Dataset records
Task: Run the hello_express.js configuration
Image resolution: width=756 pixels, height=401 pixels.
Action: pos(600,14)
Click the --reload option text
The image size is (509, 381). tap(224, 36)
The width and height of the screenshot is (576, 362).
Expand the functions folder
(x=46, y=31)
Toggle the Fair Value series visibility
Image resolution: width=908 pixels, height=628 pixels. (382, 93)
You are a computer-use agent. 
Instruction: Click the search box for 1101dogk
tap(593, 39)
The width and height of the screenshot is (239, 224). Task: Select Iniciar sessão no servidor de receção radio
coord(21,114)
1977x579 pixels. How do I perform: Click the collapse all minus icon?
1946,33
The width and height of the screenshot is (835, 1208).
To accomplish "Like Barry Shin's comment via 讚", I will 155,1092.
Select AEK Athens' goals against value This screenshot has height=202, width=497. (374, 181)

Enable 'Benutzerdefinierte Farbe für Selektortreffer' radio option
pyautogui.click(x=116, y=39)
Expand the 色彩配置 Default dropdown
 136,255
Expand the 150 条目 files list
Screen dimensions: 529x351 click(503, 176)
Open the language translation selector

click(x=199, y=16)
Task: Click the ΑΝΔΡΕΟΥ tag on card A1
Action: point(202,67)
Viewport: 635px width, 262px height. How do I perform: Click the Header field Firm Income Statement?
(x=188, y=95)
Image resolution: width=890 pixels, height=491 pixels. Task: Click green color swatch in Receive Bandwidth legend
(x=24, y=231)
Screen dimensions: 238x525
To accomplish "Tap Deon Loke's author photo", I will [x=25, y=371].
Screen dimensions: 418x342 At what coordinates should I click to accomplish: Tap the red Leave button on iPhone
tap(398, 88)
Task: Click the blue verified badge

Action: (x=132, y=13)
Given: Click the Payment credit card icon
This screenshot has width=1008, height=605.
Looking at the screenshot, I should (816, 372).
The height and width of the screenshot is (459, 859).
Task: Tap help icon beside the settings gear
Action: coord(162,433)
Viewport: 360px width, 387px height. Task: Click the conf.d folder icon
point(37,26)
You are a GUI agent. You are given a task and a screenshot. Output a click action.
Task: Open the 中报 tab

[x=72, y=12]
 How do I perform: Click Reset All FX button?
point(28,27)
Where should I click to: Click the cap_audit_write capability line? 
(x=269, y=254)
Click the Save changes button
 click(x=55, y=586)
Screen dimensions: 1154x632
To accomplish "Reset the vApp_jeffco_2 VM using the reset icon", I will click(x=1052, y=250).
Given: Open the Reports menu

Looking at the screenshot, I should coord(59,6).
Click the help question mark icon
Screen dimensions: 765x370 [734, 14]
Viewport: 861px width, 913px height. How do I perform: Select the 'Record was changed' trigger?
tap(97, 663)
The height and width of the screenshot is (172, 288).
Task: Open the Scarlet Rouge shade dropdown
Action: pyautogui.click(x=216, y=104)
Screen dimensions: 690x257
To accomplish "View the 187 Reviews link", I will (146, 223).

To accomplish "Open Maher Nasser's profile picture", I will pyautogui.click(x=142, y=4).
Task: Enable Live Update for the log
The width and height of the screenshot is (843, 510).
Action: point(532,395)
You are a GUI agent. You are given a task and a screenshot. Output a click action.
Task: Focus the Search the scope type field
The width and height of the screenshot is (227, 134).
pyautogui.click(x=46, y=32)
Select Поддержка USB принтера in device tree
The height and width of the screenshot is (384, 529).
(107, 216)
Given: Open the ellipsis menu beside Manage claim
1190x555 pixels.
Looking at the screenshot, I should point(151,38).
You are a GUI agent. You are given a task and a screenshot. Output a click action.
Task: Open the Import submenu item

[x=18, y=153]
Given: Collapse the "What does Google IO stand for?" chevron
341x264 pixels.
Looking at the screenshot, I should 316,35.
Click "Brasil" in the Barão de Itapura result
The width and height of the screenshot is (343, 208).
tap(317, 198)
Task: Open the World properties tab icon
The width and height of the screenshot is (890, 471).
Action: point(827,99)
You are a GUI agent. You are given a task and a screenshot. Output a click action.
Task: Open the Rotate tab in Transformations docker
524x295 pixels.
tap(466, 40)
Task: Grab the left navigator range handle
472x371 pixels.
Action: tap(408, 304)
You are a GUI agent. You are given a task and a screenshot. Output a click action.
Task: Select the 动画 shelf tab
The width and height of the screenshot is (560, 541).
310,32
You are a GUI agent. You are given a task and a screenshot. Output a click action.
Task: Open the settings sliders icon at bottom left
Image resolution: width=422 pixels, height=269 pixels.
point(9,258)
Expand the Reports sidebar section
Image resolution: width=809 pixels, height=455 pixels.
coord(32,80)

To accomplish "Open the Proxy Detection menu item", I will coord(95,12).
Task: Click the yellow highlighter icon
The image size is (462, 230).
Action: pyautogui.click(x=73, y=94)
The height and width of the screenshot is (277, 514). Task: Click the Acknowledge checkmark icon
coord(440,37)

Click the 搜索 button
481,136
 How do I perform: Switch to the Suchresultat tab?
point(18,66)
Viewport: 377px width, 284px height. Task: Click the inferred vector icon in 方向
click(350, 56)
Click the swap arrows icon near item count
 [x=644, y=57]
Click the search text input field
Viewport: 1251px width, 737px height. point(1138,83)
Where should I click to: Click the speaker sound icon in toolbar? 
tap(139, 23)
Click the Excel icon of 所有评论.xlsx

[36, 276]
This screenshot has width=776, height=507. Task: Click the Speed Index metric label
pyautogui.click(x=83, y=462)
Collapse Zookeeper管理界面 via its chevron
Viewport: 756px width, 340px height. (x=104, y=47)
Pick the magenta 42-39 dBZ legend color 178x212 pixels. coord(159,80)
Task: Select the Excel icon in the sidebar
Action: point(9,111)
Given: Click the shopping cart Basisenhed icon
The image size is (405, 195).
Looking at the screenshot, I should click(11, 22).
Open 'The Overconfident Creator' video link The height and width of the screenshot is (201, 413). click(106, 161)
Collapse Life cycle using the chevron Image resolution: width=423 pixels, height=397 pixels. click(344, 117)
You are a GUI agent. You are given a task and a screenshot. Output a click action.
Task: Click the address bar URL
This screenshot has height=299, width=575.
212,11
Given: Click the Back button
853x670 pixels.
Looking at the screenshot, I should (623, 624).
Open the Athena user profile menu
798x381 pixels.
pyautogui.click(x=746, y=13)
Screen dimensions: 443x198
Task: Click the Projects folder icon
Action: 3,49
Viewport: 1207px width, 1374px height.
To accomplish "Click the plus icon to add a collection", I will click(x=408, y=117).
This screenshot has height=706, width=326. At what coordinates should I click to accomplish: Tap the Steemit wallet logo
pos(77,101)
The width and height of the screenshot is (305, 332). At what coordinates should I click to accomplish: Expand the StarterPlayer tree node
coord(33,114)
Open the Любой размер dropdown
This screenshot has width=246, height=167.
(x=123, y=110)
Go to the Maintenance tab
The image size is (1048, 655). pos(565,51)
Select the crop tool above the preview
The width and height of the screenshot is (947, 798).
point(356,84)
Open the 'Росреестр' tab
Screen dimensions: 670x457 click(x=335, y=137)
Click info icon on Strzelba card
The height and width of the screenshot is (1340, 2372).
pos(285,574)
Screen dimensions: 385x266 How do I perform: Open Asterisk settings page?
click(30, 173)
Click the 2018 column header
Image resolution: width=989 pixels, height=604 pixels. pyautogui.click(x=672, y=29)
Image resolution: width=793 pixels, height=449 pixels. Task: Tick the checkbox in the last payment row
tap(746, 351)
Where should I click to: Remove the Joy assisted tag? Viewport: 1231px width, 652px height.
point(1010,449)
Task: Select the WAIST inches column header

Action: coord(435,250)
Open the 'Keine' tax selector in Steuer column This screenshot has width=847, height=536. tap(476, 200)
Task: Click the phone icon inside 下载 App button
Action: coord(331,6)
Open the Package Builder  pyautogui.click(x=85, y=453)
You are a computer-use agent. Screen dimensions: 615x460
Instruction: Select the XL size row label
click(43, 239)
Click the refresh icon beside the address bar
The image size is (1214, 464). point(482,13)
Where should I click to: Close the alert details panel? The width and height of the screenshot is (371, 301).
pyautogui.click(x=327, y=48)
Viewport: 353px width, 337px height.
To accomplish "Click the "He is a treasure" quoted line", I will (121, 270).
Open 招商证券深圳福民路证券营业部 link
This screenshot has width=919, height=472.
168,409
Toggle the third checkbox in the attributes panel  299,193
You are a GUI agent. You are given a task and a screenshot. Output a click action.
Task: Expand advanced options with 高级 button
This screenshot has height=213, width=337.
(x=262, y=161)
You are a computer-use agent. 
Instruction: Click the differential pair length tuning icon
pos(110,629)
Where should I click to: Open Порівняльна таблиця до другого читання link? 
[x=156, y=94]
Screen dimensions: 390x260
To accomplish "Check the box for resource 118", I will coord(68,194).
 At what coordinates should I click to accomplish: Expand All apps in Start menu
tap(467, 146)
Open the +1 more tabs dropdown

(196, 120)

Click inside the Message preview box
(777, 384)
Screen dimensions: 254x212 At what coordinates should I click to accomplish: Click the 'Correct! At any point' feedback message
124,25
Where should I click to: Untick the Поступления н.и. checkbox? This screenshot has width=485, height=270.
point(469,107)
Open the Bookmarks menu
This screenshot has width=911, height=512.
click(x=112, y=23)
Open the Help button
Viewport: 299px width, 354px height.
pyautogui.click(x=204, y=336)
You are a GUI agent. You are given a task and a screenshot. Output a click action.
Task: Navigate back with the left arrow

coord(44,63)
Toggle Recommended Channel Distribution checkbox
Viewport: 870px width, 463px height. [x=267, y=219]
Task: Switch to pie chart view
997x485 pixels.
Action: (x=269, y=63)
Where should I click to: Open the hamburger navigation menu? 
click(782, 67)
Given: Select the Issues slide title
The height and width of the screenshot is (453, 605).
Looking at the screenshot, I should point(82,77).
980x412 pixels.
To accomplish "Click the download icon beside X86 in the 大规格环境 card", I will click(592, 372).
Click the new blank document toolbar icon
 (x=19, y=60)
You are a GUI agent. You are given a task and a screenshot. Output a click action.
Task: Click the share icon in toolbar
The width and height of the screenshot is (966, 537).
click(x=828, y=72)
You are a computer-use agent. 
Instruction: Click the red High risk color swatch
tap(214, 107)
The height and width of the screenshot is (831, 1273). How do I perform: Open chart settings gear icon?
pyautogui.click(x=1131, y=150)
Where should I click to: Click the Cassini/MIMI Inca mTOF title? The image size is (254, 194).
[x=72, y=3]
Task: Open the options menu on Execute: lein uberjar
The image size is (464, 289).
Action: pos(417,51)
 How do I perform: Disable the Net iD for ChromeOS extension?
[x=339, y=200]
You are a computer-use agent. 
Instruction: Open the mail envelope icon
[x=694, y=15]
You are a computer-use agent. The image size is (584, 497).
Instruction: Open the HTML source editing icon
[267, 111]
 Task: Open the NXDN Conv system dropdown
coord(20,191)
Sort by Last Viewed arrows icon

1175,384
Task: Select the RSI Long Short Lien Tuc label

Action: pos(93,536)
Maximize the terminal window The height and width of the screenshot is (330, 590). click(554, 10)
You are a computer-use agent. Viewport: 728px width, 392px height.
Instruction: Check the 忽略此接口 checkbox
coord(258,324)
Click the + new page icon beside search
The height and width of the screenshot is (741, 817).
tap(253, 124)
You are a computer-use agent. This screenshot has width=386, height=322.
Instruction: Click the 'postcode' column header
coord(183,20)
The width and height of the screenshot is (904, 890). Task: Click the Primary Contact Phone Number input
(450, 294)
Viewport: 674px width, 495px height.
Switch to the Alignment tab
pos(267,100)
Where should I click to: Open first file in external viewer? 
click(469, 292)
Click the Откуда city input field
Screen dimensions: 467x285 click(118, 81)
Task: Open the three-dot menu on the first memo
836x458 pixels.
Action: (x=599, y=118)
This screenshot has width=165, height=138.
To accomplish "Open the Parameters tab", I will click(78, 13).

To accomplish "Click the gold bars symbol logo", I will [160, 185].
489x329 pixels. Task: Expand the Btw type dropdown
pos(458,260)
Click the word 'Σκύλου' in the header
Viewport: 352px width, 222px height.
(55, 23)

What you need to do
Scan the records above and report every line with the string "options".

Solution to this task
Task: Expand advanced options with 高级 button
Task: Open the options menu on Execute: lein uberjar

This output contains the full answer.